TASK. Set down exactly the lines from the one containing "Open the mail envelope icon" to the final line of the records below, with every picture omitted.

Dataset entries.
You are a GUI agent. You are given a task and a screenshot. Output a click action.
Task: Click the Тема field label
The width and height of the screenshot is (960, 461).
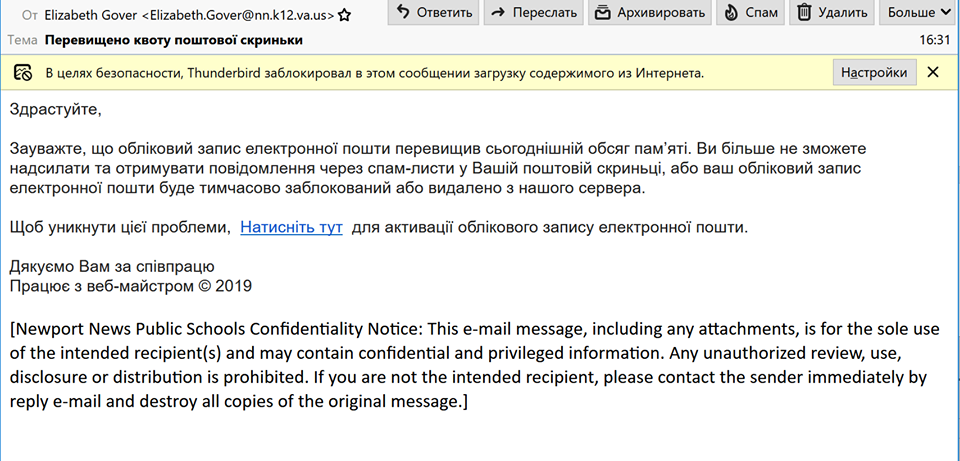[22, 40]
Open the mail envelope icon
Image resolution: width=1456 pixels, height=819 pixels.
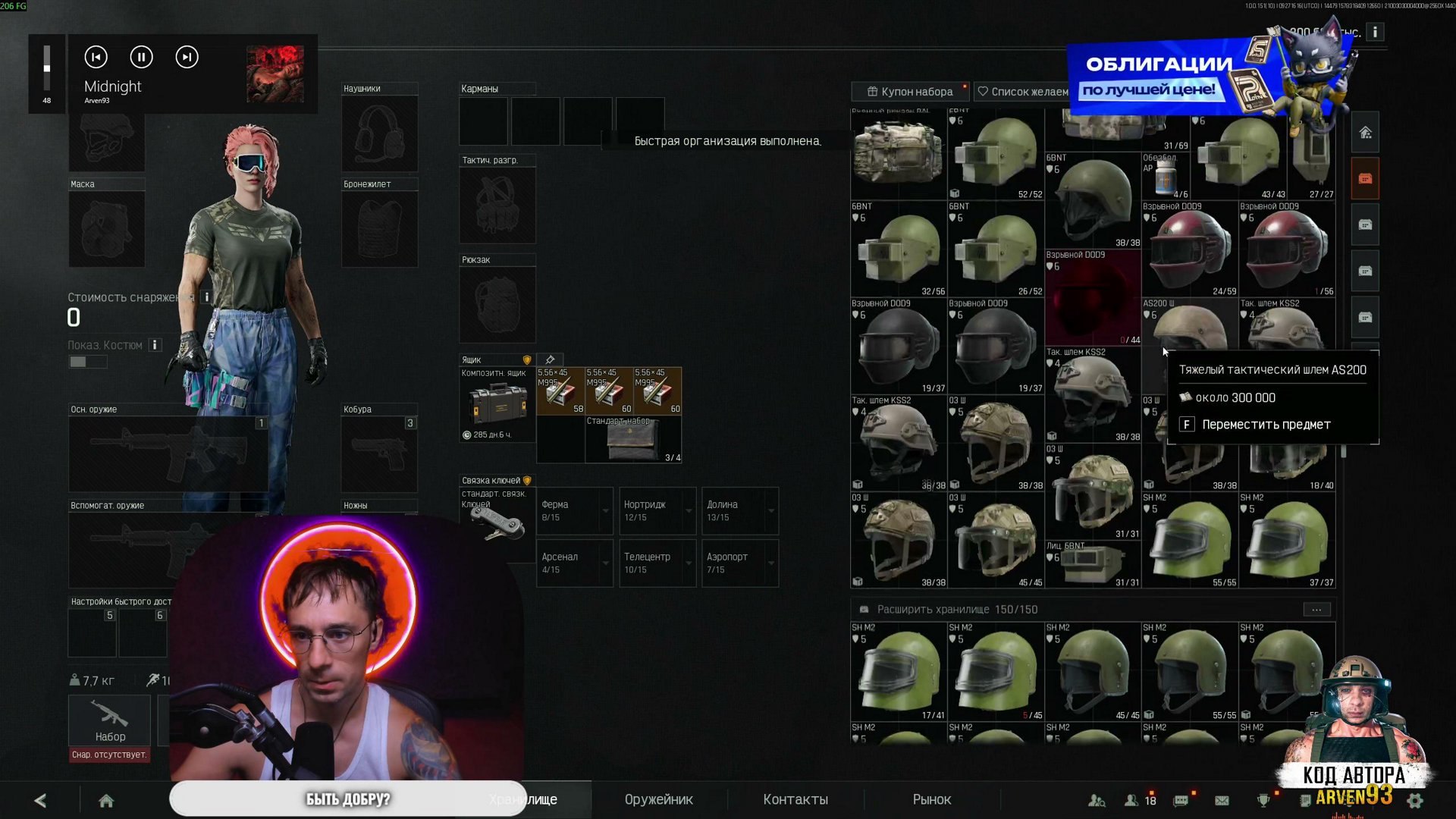(x=1222, y=800)

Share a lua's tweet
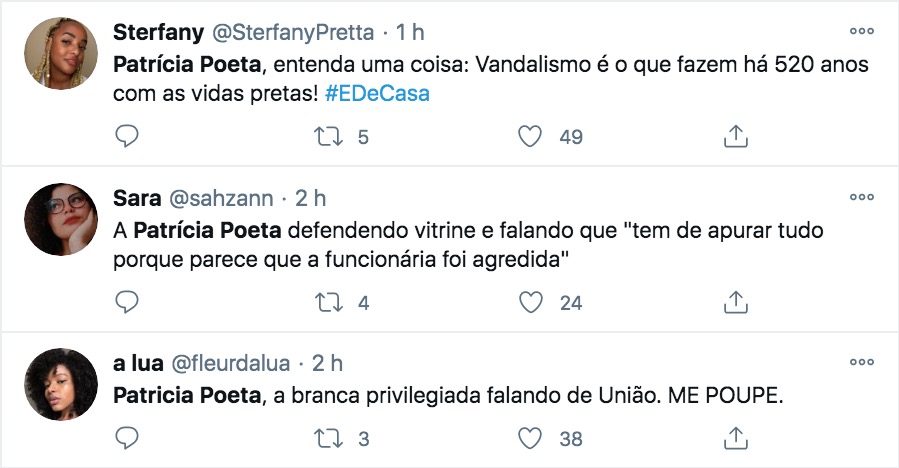point(735,438)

ANSWER TO THIS EXERCISE.
Open the mail envelope icon
Image resolution: width=1456 pixels, height=819 pixels.
(x=1222, y=800)

Share a lua's tweet
point(735,438)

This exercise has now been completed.